Ah, the lens flare.
An exciting effect, a beautiful image,
now reduced to another keystroke in a suite of special effects in the
digital cinematography platform.
I was watching a routine, earnest film
called “Denial,” when, near the end of the movie, the director
Mick Jackson and his cinematographer Haris Zambarloukos, all of a
sudden seemed to have discovered the lens flare. None appeared in the
first 100 minutes of the movie, but in a few scenes in the last 10
minutes? Blue and golden horizontal streaks suddenly appear. It was
as though they had just watched a 'Star Trek' reboot. (A better title
for this earnest melodrama would have been 'Denied!')
That this has even become a thing is
due, of course, to JJ Abrams, the godfather of the aforementioned
'Star Trek' franchise, who took the horizontal blue streak lens flare
to something like a fetish, if not an art form.

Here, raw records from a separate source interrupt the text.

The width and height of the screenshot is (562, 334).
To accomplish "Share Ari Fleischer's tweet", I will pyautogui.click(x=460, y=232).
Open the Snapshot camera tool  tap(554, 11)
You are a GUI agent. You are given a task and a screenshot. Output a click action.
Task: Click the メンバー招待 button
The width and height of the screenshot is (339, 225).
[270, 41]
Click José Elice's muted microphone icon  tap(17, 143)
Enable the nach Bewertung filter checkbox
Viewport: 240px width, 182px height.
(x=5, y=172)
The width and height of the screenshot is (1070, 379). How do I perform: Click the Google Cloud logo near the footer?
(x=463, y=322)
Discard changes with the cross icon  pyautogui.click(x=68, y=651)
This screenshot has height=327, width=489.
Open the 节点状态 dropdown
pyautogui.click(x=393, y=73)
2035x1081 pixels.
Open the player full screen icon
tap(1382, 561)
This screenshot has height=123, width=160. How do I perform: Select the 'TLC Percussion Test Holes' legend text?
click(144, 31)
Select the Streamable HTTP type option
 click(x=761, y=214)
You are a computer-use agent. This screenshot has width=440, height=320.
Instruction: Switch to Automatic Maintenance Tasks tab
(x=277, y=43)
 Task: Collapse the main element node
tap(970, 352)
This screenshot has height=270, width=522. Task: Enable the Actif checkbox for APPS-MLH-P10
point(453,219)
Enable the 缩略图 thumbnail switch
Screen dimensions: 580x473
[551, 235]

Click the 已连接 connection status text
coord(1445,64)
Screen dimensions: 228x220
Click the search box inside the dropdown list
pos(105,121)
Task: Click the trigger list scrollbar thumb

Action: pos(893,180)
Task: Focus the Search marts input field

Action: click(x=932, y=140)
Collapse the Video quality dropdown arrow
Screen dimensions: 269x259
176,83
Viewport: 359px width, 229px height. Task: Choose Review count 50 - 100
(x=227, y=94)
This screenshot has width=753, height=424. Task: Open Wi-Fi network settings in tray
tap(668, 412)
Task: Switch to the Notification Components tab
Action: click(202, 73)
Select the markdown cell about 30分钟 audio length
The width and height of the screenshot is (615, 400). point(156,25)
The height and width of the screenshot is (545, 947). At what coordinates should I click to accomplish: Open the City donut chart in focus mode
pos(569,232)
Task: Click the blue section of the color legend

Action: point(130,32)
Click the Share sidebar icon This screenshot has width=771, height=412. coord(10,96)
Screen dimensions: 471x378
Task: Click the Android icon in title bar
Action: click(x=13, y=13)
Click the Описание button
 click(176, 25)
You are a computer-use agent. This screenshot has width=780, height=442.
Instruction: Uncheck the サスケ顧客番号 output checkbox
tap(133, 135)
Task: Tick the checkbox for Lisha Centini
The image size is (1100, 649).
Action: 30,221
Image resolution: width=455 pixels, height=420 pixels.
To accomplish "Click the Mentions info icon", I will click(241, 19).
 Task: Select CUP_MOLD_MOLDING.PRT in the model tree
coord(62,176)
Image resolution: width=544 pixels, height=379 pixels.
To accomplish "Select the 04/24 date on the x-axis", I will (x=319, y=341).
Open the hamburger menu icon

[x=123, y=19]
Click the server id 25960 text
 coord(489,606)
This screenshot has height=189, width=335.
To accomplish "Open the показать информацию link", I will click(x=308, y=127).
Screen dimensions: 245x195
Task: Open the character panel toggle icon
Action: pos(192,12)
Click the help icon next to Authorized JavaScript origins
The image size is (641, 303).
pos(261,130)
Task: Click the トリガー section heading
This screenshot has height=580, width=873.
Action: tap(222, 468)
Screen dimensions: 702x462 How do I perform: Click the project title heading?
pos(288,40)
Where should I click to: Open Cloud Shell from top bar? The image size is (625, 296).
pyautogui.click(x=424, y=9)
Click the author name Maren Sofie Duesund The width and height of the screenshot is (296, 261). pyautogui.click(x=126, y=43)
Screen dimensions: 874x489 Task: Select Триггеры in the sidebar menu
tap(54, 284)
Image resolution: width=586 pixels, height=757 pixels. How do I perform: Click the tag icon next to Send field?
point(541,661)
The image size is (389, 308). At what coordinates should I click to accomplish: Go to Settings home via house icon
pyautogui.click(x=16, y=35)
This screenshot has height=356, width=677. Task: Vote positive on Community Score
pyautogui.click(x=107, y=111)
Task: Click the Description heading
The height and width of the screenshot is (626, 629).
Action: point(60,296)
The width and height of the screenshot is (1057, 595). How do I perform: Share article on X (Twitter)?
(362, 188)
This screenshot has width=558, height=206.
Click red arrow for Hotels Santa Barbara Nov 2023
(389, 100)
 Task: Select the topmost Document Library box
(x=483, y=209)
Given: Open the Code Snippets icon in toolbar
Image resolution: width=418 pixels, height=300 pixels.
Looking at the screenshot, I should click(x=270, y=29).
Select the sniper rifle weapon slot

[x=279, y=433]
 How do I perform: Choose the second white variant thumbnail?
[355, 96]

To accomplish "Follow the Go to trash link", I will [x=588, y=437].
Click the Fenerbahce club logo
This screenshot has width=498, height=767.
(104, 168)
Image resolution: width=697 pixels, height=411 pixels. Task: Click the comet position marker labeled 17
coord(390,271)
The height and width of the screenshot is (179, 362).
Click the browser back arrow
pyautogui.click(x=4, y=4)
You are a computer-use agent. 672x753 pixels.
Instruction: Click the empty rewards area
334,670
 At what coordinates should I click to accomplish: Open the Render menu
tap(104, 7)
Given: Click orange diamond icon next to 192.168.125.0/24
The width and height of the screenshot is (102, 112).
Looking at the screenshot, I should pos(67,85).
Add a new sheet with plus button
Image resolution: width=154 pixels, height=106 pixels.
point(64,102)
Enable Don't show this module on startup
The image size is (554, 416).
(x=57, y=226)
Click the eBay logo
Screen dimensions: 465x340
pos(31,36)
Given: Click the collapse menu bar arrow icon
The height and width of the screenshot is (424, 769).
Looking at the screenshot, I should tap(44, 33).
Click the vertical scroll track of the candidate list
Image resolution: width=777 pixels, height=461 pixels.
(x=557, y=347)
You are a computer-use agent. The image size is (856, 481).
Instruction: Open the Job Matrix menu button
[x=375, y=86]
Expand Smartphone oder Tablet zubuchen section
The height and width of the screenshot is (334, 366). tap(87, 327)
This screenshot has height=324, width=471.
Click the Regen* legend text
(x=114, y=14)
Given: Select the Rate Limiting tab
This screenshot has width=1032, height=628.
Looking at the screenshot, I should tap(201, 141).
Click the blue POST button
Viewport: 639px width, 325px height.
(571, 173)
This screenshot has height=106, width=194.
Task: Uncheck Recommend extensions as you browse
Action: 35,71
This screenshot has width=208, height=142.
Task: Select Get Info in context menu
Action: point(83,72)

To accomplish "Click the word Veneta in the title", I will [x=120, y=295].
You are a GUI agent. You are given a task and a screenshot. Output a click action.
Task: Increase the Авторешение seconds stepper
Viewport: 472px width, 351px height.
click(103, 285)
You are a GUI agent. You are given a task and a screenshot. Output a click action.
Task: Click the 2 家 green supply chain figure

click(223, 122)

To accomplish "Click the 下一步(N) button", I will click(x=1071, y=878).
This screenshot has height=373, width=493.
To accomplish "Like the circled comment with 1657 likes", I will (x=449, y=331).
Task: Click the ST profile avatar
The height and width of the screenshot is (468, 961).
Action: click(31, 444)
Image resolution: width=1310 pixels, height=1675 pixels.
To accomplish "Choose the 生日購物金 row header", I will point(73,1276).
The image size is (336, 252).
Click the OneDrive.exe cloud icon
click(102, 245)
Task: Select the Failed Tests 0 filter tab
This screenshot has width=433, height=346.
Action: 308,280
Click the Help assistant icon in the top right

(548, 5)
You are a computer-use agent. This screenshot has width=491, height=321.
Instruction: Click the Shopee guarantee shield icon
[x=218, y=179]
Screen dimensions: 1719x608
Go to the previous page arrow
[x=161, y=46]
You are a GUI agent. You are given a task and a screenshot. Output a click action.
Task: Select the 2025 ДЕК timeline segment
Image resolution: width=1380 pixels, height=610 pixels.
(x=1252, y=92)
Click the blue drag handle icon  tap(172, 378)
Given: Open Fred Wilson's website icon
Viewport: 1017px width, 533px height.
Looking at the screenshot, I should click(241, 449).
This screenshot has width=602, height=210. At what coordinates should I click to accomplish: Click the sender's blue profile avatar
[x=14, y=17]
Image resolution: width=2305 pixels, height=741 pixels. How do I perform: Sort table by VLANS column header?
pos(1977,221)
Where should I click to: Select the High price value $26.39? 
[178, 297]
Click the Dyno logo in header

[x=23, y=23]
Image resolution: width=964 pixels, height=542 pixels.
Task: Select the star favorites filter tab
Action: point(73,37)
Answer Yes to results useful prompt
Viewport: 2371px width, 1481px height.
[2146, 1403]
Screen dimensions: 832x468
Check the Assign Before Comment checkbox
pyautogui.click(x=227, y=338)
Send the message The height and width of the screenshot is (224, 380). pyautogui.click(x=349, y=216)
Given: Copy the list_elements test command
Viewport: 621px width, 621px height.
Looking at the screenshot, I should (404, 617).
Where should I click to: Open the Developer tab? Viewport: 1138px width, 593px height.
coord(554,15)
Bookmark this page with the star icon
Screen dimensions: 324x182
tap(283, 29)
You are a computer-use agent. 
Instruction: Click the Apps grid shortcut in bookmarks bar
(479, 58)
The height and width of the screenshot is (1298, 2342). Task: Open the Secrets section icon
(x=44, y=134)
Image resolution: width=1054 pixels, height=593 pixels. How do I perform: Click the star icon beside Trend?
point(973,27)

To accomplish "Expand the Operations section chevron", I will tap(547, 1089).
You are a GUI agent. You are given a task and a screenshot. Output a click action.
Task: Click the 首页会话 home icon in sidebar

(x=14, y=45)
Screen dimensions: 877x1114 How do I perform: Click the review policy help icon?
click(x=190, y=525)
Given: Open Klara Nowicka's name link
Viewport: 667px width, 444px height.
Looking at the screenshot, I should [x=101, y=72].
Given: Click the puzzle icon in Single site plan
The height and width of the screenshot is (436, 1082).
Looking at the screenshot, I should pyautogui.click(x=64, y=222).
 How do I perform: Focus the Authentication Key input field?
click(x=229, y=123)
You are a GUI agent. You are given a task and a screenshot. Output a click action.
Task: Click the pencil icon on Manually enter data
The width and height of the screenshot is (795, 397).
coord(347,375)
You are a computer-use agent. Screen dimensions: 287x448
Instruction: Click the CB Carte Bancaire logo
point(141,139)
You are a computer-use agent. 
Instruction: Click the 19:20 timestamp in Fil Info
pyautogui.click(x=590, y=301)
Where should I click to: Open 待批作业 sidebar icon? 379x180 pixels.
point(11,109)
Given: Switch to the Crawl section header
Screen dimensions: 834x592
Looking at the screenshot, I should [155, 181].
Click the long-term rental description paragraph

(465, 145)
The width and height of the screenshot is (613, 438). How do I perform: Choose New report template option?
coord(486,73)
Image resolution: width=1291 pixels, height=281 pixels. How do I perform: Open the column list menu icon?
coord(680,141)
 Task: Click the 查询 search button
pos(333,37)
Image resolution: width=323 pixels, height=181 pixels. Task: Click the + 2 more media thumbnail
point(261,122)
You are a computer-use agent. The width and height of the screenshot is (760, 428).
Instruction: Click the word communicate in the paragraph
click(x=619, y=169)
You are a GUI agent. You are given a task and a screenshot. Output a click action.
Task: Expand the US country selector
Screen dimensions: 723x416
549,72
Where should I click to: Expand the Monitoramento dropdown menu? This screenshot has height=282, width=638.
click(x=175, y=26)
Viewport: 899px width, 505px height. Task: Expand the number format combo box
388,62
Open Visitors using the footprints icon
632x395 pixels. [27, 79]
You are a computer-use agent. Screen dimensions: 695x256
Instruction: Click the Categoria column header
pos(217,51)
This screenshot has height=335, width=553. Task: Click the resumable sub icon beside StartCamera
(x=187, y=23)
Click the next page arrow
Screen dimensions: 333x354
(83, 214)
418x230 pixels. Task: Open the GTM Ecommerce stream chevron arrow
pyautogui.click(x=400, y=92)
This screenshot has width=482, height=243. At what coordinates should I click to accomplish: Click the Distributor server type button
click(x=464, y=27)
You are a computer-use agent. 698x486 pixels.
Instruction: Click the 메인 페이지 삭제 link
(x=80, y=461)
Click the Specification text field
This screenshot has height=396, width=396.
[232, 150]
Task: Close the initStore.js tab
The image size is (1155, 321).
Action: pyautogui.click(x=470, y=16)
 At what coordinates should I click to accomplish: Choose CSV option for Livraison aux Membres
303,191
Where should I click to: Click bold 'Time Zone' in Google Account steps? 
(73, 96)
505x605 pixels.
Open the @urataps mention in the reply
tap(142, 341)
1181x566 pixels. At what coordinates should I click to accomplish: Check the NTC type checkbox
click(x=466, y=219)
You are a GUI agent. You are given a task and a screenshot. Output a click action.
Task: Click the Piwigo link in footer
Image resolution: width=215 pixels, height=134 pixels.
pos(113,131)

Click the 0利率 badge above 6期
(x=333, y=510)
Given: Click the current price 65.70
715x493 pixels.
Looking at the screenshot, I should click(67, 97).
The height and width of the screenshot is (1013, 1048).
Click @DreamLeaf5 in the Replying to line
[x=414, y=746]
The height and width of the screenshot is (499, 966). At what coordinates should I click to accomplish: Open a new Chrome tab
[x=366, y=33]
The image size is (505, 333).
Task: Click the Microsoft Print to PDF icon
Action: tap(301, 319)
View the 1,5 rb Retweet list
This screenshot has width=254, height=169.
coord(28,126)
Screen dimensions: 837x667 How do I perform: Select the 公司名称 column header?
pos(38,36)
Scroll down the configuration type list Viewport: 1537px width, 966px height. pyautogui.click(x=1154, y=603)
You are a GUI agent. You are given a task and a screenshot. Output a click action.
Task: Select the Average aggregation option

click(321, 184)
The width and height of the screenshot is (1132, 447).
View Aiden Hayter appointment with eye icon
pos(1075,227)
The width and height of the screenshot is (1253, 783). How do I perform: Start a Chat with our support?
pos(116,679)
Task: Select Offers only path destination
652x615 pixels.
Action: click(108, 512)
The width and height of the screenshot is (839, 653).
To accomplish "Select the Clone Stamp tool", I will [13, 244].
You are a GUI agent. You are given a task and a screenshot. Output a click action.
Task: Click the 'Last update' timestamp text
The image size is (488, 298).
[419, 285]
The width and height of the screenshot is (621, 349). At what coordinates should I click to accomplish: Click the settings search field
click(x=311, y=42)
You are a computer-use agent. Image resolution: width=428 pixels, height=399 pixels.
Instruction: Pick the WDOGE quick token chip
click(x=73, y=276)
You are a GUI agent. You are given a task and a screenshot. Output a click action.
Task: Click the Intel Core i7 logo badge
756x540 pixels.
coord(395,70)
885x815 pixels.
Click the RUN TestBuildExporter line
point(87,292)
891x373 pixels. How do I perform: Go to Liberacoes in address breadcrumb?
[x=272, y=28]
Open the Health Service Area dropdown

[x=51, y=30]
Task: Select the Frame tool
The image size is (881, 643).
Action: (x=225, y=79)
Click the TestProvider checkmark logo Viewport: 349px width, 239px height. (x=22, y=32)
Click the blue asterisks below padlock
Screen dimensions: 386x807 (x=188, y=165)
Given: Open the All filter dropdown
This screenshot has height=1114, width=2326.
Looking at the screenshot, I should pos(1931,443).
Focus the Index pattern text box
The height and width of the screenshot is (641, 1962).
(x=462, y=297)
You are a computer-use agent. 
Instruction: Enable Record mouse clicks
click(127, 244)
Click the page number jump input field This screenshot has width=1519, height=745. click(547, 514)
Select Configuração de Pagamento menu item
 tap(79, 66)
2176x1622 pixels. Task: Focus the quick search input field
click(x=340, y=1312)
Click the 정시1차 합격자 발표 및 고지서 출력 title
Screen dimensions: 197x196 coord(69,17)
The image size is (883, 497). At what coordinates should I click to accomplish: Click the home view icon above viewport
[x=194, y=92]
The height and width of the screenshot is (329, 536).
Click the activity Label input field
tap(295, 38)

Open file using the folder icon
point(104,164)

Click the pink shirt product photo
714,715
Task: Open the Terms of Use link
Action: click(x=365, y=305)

There have been many articles written
in the past several years decrying the use of the fabricated lens
flare in digital photography, and there are reports that Abrams
himself has said he took the effect too far.
But where did it all
begin?
Without access to all the literature on
the subject, and reading published articles online, there seems to be
some consensus that the lens flare came into prominence in the late
1960s, thanks to the work of artists such as Conrad Hall, Haskell
Wexler, and Laszlo Kovacs. They each used the lens flare to reframe
the idea of what a modern movie should look like. If you showed
light, whether from the sun, or a headlght, refracted through the
camera lens, then you obviously did not shoot the film in a studio.
It was a great symbol for the new freedom.
Prior to that, lens flares were
assiduously avoided. It has been famously reported that Orson Welles
and Gregg Toland coated the lens of the camera during the shooting of
'Citizen Kane' to ensure that no lens flares occurred. The idea was
that the audience should not be aware that they were watching a film
— it was in a time when artists believed in the idea of the
'suspension of disbelief.'
Those days, as we have so often noted
here, are long gone.
But one of the great and most honored
cinematographers of all time, Leon Shamroy, experimented with the
idea of a lens flare before anyone else.
Shamroy was nominated for an Academy
Award 18 times, and won four. He was meticulous, and precise.
So when did he use the lens flare?
In “Leave Her To Heaven” a
gorgeously shot Technicolor film from 1945. It is often called the
first 'film noir' in color, but I'm not sure that's right. The
villain, played by Gene Tierney (in her only Oscar nominated role),
is insane, but no one else in the film is.
In the words of the great
JJ Hunsecker, the character played by Burt Lancaster in “The Sweet
Smell of Success,” every character in film noir should be “a
cookie full of arsenic.” Outside of Tierney's character Ellen
Berent, everyone in 'Leave Her To Heaven' is a saint. So this is no
film noir.
But there is one scene that is
deservedly famous; a nasty, brutal scene.
Ellen takes Danny, the
little brother of her new husband, swimming. Danny has polio and his legs
are paralyzed, but he wants to swim the length of the lake in Maine
where they are spending the summer. Ellen follows the boy in a rowboat. Danny, as Ellen knew he would, succumbs to his cramps and drowns.
But as Danny flounders and cries out, Ellen hears her husband whistling as he walks
on shore, and yells, in fake concern, “Danny!” and dives
into the water as if to save him. The husband, played by the reliably
wooden Cornel Wilde, hears the screams, and as he runs closer to the
lake, Shamroy employs a judicious lens flare to ratchet up the
tension. The effect is brief, maybe a second or so — a slight lens flare (seen below) — but it adds to the brutal realism of the scene. It's a beautiful cinematic moment. Shamroy knew what he was doing. After all, he won the Oscar for his work on this film.
It is up to scholars more estimable
than I to declare whether this is the first official use of a lens
flare.
But as John Lennon once said of The Beatles' single, “I Feel Fine,” that song may feature the first instance of guitar feedback on a recording, but unless it is on some unknown blues record that no one knows about, we'll never know for sure.